What the task asks. The following data has a line with "This screenshot has width=852, height=675." and a line with "You are a computer-use agent. Image". Write out exactly those lines and all the lines between them.

Stored records:
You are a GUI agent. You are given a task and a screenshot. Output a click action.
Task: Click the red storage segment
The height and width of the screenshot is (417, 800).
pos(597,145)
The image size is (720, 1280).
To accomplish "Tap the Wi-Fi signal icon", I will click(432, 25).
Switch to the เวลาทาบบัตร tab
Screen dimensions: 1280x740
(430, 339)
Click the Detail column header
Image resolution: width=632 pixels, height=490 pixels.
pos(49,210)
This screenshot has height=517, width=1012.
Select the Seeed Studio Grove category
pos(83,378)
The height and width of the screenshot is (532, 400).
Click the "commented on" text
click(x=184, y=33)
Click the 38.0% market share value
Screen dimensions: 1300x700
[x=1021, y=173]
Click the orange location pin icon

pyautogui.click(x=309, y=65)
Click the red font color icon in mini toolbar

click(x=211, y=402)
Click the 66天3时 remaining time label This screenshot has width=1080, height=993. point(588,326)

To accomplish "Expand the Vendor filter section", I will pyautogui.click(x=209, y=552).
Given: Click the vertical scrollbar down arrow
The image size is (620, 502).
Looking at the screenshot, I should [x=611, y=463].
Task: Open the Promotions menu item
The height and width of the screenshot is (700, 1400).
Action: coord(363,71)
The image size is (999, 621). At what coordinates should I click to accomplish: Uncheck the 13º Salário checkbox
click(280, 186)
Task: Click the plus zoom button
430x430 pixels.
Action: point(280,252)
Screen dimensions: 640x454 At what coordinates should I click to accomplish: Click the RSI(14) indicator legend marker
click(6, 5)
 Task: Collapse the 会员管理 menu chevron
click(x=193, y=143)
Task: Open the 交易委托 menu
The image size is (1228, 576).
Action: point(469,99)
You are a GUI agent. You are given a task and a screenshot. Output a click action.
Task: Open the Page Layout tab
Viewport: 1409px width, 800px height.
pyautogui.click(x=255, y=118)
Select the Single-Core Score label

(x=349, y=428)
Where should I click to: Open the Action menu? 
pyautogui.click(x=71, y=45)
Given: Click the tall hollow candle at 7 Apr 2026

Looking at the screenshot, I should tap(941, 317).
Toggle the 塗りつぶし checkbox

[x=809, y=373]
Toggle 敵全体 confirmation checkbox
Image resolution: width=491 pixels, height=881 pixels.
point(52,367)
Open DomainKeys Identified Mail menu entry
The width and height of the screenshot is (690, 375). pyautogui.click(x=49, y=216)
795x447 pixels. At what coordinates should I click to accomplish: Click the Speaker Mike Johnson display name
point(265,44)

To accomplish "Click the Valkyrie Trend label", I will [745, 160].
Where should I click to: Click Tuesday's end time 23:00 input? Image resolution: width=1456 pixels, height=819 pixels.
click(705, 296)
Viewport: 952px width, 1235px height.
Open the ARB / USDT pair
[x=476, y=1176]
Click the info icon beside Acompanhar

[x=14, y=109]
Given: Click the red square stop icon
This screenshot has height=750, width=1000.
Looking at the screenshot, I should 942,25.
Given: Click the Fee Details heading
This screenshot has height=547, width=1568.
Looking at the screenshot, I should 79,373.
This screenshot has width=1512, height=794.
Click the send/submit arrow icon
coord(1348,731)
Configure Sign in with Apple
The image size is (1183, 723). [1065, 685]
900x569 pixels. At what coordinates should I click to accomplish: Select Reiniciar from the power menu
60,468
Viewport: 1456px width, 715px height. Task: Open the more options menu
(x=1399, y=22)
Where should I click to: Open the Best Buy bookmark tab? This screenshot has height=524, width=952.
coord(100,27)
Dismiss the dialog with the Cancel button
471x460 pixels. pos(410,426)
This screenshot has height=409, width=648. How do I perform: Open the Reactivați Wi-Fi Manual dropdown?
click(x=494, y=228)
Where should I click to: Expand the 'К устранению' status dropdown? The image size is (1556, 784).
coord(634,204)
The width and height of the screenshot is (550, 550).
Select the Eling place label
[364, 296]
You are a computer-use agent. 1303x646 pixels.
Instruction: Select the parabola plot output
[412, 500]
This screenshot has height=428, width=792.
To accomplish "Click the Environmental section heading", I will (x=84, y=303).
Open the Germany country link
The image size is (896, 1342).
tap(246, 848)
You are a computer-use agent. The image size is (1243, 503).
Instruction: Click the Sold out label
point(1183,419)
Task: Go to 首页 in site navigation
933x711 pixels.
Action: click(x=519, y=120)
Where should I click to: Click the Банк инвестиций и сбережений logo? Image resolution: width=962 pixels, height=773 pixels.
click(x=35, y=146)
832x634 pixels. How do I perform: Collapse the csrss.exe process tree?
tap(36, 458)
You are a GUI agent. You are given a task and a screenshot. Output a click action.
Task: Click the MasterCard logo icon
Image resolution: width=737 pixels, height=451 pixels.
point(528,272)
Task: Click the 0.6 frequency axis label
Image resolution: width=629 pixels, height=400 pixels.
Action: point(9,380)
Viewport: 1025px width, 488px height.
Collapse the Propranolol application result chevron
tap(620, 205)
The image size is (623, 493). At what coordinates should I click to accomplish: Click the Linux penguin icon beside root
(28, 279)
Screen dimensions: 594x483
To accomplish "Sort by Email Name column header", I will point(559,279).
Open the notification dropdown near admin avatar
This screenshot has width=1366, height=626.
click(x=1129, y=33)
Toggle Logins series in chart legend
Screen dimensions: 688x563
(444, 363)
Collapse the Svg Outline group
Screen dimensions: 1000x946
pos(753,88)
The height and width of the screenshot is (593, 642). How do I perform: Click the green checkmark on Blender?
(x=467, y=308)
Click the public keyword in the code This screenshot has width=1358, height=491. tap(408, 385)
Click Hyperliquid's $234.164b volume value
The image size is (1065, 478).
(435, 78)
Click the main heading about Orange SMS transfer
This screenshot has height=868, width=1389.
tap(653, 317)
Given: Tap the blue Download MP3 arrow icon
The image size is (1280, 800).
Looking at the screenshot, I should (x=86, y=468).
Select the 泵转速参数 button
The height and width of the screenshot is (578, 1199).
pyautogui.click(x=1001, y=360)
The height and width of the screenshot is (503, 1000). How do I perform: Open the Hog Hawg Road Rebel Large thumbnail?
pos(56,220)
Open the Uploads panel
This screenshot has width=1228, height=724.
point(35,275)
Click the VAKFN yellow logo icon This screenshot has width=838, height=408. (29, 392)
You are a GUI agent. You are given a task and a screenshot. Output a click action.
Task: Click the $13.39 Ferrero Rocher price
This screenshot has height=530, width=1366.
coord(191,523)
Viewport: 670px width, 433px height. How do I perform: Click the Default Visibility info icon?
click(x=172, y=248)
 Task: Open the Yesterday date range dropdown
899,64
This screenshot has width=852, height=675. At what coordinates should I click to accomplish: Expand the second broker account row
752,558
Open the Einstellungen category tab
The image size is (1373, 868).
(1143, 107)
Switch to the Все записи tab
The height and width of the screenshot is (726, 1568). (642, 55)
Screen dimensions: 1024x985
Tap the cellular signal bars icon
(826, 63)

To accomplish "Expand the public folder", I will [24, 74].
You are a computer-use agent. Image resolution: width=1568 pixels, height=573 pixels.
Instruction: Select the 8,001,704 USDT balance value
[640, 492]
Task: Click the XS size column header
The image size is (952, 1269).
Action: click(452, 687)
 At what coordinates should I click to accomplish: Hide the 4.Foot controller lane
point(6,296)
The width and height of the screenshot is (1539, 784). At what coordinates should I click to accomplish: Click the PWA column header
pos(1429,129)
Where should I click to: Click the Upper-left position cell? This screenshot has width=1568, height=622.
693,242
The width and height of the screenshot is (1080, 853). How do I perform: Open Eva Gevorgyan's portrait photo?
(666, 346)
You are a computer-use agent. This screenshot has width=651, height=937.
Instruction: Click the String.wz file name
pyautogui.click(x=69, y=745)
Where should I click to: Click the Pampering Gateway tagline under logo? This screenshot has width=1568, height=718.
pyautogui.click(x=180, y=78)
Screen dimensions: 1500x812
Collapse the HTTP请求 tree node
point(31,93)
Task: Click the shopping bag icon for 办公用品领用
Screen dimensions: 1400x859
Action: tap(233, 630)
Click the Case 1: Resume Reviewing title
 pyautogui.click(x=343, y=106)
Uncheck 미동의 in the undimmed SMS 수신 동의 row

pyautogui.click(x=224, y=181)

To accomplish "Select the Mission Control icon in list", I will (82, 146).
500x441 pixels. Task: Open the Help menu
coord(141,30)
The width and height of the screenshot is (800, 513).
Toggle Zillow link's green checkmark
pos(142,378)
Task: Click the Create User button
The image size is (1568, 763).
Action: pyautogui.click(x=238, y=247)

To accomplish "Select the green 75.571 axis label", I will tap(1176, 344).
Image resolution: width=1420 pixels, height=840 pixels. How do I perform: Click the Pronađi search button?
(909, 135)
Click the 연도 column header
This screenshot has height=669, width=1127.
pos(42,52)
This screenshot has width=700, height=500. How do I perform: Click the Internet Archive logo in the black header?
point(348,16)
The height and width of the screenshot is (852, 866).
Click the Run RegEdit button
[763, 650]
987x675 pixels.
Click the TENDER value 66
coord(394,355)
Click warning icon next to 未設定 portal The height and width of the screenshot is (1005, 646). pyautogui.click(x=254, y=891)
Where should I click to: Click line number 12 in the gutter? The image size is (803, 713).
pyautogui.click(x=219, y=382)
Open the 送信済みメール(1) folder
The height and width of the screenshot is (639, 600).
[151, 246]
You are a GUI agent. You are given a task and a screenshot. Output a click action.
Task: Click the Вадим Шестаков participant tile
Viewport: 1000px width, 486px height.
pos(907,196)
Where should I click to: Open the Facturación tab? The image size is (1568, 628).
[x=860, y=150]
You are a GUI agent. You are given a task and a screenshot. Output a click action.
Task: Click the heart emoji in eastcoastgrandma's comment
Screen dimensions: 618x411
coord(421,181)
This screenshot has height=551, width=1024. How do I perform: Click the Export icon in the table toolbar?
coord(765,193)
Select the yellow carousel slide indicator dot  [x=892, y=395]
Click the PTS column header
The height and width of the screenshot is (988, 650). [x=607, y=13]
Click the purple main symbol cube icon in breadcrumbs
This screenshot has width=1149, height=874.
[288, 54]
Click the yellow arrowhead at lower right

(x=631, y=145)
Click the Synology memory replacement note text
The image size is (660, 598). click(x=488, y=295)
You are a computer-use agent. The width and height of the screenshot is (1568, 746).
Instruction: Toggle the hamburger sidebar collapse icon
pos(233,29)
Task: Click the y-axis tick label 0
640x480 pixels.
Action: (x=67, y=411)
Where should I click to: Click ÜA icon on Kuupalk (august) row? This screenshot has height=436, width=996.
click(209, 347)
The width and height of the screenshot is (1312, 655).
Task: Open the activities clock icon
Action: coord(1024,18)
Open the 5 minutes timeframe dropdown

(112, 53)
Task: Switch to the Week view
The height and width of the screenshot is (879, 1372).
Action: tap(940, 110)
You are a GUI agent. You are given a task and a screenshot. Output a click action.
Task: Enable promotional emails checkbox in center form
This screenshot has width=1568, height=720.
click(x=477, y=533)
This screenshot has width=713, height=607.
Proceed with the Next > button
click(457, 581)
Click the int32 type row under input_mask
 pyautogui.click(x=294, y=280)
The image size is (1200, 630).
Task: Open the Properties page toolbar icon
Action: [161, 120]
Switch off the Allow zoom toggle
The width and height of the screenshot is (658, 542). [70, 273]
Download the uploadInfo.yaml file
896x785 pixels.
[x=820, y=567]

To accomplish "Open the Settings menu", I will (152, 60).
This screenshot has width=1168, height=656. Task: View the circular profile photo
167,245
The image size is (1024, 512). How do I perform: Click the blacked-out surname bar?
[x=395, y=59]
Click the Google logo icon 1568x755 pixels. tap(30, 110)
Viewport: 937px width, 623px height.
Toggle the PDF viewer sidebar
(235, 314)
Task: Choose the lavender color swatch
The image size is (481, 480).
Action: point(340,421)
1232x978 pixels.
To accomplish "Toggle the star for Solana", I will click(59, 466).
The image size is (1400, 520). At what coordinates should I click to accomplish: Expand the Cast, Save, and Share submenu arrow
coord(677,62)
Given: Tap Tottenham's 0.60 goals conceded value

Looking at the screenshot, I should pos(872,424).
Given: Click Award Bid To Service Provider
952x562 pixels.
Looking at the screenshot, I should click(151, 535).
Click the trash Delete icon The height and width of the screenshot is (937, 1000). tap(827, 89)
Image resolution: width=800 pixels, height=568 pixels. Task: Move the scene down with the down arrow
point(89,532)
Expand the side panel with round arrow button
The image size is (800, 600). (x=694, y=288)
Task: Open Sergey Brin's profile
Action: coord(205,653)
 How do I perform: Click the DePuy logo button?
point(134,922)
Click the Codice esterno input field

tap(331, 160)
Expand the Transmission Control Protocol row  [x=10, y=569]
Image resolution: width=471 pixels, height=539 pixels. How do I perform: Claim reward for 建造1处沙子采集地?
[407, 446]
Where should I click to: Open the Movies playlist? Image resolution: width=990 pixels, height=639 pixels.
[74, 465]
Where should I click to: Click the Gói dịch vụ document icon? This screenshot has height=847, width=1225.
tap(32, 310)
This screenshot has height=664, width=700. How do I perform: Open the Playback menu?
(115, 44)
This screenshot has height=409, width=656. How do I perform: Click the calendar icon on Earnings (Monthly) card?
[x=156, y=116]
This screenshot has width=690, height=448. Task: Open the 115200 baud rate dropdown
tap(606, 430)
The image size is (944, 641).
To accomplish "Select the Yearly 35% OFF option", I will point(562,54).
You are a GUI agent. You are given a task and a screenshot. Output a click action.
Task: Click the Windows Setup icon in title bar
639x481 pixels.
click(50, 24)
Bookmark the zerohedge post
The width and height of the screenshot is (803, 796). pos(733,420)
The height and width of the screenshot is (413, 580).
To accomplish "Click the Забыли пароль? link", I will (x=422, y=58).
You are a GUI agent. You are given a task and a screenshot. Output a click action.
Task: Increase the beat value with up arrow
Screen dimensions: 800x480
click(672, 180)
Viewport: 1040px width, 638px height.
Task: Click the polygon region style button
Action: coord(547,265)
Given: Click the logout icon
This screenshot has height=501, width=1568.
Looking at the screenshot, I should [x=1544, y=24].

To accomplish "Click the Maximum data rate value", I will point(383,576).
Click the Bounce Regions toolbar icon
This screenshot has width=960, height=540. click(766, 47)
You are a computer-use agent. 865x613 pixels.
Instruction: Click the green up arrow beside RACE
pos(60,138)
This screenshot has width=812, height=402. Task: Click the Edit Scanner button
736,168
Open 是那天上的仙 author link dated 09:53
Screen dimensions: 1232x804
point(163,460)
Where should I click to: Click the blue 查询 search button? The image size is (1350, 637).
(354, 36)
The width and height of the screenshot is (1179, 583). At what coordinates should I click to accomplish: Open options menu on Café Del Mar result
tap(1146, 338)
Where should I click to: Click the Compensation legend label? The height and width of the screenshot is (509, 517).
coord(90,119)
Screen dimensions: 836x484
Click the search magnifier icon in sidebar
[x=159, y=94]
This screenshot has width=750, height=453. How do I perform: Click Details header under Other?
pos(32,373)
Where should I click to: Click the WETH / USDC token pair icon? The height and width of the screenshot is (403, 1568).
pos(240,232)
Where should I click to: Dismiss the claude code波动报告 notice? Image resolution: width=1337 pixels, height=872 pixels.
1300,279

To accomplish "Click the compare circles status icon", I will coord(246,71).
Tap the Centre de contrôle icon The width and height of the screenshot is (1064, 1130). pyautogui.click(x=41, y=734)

Answer to the exercise.
This screenshot has width=852, height=675. At what coordinates should I click to accomplish: Expand the second broker account row
752,558
Open the Einstellungen category tab
The image size is (1373, 868).
(1143, 107)
Switch to the Все записи tab
The height and width of the screenshot is (726, 1568). (642, 55)
Screen dimensions: 1024x985
Tap the cellular signal bars icon
(826, 63)

To accomplish "Expand the public folder", I will [24, 74].
You are a computer-use agent. Image resolution: width=1568 pixels, height=573 pixels.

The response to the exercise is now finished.